BiomedGPT: A Generalist Vision-Language Foundation Model for Diverse Biomedical Tasks
- URL: http://arxiv.org/abs/2305.17100v4
- Date: Sun, 11 Aug 2024 20:03:12 GMT
- Title: BiomedGPT: A Generalist Vision-Language Foundation Model for Diverse Biomedical Tasks
- Authors: Kai Zhang, Rong Zhou, Eashan Adhikarla, Zhiling Yan, Yixin Liu, Jun Yu, Zhengliang Liu, Xun Chen, Brian D. Davison, Hui Ren, Jing Huang, Chen Chen, Yuyin Zhou, Sunyang Fu, Wei Liu, Tianming Liu, Xiang Li, Yong Chen, Lifang He, James Zou, Quanzheng Li, Hongfang Liu, Lichao Sun,
- Abstract summary: Generalist AI holds the potential to address limitations due to its versatility in interpreting different data types.
Here, we propose BiomedGPT, the first open-source and lightweight vision-language foundation model.
- Score: 68.39821375903591
- License: http://creativecommons.org/licenses/by/4.0/
- Abstract: Traditional biomedical artificial intelligence (AI) models, designed for specific tasks or modalities, often exhibit limited flexibility in real-world deployment and struggle to utilize holistic information. Generalist AI holds the potential to address these limitations due to its versatility in interpreting different data types and generating tailored outputs for diverse needs.
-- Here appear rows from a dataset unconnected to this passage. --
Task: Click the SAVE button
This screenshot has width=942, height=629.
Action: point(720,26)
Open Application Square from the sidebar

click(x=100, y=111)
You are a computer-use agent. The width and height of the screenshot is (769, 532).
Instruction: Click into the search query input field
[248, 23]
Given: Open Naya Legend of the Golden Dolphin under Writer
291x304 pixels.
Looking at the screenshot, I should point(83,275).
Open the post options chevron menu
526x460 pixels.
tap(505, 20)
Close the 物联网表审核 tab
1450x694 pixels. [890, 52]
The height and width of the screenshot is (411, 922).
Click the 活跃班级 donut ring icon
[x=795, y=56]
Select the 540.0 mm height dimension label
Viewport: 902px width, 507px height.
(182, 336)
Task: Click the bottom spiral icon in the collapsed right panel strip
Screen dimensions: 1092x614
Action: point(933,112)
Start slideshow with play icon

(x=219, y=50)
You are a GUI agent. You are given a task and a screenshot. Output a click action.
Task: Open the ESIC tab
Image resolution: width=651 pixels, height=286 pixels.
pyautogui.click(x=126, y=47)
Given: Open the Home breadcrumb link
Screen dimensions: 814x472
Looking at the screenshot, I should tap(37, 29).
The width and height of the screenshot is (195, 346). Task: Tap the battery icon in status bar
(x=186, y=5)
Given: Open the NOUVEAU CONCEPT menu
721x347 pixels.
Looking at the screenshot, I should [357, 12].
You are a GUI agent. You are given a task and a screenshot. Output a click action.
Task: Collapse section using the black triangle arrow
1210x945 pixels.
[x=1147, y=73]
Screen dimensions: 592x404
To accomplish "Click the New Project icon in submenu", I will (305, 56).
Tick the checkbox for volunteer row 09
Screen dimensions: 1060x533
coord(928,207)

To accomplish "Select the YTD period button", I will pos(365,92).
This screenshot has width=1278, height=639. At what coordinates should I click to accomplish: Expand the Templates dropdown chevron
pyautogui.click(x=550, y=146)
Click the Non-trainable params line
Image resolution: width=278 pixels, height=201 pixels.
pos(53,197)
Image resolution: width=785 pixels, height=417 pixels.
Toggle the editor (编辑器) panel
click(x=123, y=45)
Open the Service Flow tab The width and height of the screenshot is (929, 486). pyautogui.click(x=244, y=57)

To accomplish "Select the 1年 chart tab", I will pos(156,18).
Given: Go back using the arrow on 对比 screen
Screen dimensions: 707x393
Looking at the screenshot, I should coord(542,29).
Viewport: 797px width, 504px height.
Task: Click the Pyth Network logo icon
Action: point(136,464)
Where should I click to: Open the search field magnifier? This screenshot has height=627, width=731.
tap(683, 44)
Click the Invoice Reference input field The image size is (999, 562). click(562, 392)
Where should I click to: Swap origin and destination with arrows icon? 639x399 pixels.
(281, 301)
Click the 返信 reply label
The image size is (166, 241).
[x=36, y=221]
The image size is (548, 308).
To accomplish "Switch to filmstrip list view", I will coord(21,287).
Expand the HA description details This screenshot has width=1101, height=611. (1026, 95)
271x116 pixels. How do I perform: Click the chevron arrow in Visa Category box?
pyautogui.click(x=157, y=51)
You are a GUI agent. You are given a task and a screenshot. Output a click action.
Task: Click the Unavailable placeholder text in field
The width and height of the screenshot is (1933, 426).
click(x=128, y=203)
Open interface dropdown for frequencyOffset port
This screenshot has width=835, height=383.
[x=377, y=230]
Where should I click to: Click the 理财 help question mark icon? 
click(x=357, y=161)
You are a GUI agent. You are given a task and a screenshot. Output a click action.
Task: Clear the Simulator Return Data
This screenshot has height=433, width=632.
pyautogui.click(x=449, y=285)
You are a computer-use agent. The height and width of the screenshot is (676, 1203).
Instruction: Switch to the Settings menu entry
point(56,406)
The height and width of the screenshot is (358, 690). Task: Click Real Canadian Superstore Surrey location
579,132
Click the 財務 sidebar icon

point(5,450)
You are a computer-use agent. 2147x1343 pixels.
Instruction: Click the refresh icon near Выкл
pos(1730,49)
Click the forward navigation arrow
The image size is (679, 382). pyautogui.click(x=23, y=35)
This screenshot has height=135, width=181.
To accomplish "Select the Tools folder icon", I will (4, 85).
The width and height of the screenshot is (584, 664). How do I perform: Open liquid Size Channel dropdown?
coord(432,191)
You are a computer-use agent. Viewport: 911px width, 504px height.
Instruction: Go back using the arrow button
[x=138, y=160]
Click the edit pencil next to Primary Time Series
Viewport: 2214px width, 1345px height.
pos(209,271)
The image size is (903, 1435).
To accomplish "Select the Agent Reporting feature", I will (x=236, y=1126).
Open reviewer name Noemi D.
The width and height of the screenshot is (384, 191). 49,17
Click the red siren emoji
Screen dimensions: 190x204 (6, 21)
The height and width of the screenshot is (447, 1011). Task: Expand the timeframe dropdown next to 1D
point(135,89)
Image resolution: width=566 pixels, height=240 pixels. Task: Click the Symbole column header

However, existing biomedical generalist AI solutions are typically heavyweight and closed source to researchers, practitioners, and patients. Here, we propose BiomedGPT, the first open-source and lightweight vision-language foundation model, designed as a generalist capable of performing various biomedical tasks. BiomedGPT achieved state-of-the-art results in 16 out of 25 experiments while maintaining a computing-friendly model scale. We also conducted human evaluations to assess the capabilities of BiomedGPT in radiology visual question answering, report generation, and summarization. BiomedGPT exhibits robust prediction ability with a low error rate of 3.8% in question answering, satisfactory performance with an error rate of 8.3% in writing complex radiology reports, and competitive summarization ability with a nearly equivalent preference score to human experts. Our method demonstrates that effective training with diverse data can lead to more practical biomedical AI for improving diagnosis and workflow efficiency.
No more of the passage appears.